= RECORDS PROVIDED =
※ ※ ※
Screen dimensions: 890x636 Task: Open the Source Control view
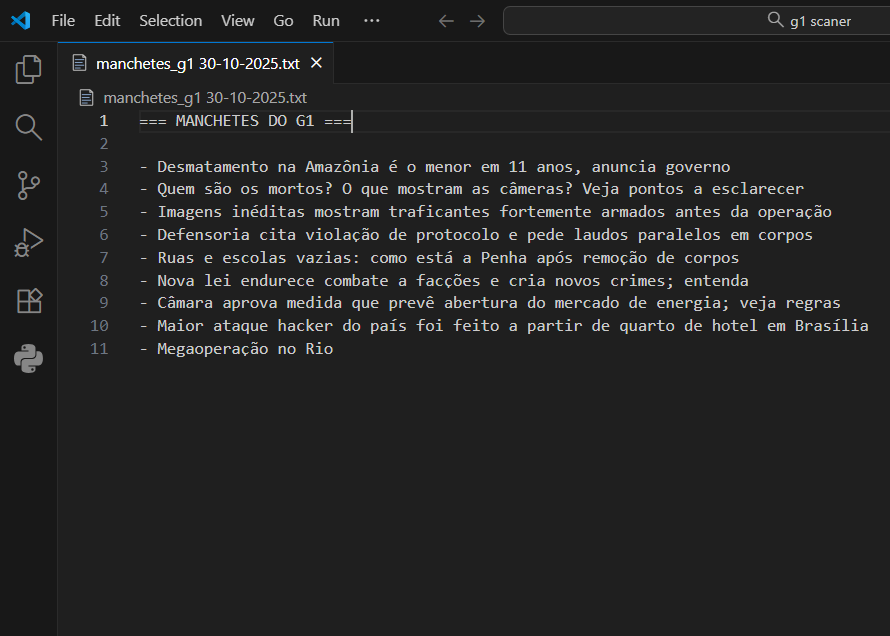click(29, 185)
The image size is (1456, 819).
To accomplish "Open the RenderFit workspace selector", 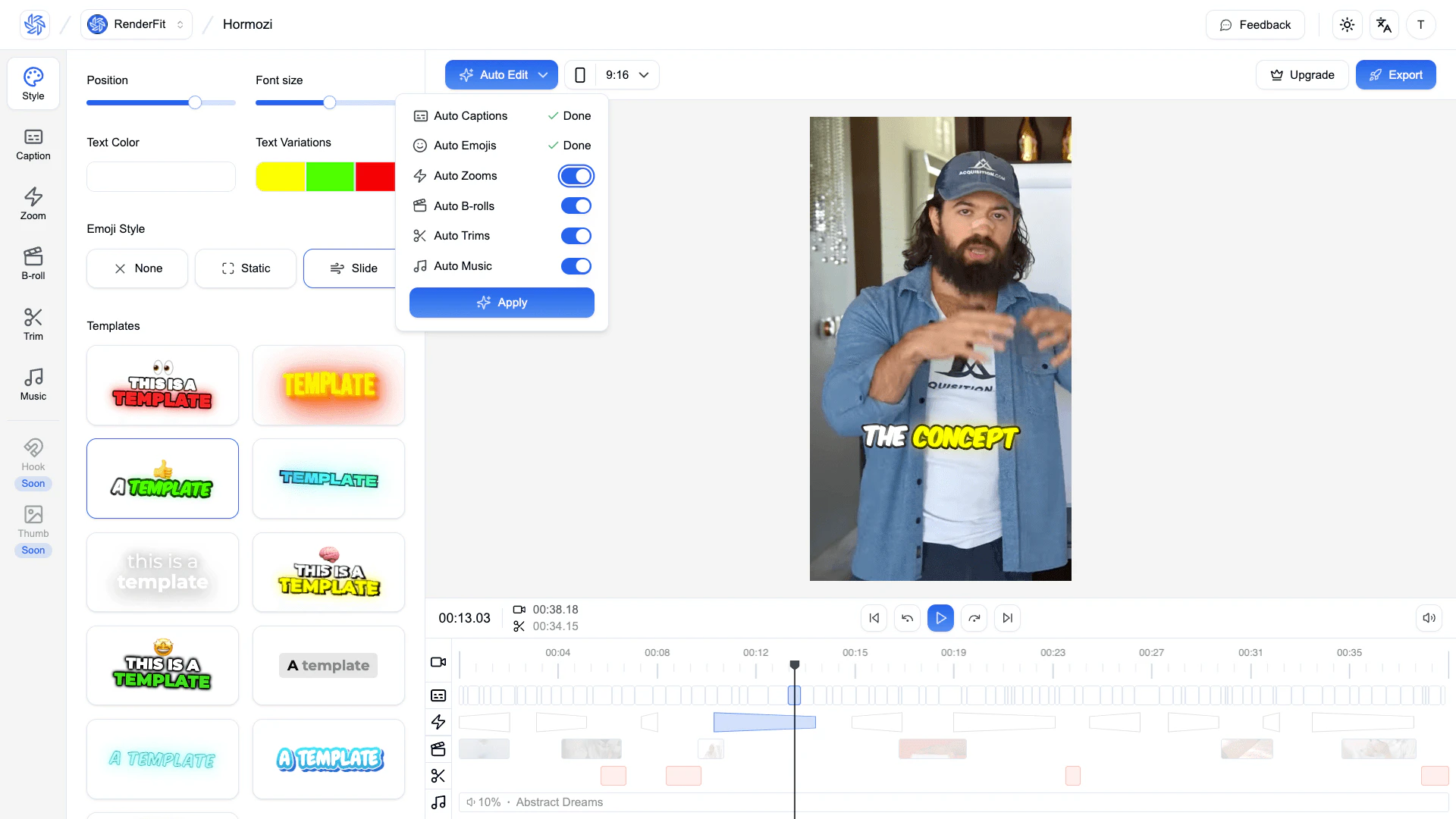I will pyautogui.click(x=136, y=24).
※ ※ ※
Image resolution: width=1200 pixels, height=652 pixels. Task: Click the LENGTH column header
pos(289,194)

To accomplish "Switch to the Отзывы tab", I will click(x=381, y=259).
※ ※ ※
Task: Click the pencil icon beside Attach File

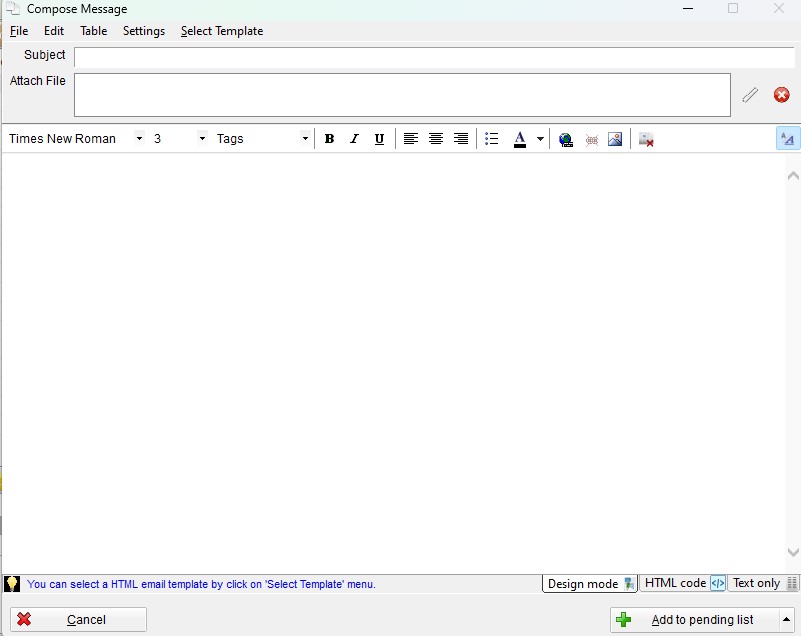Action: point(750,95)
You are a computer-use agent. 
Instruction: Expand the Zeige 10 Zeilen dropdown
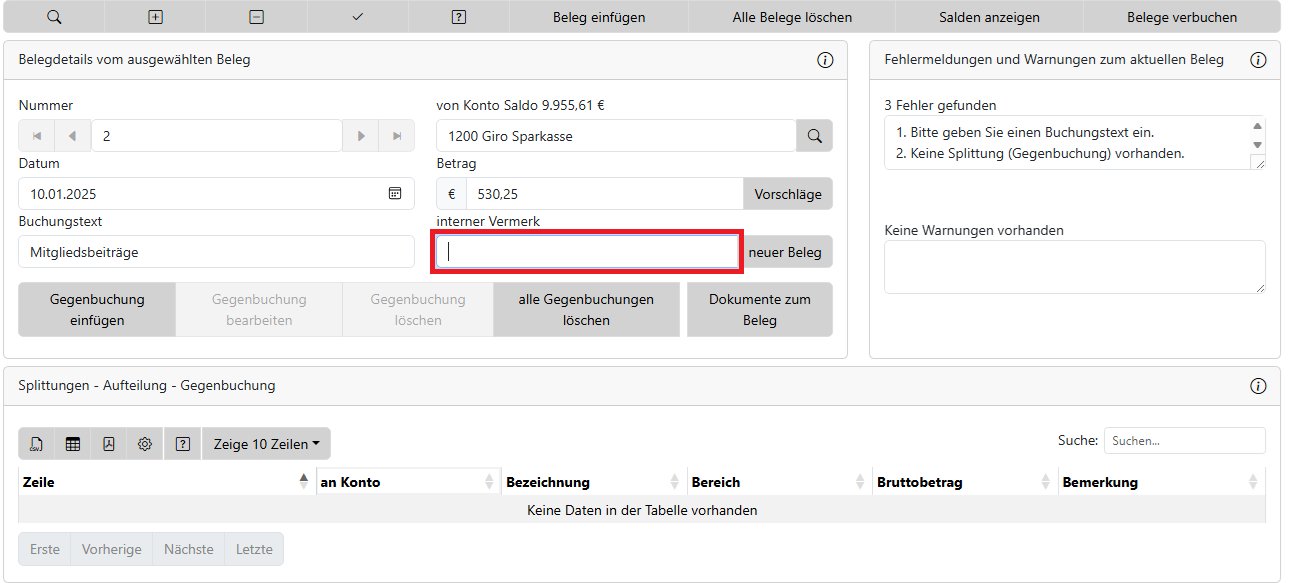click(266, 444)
※ ※ ※
= DESCRIPTION OF THE TASK =
Copy the items word for word, starting at the line that contains "Task: Click the pencil" and stopping after the line that contains "click(266, 444)". Leave the pictures out of your copy.

= SOLUTION TO THIS TASK =
Task: Click the pencil icon beside Attach File

Action: point(750,95)
You are a computer-use agent. 
Instruction: Expand the Zeige 10 Zeilen dropdown
click(266, 444)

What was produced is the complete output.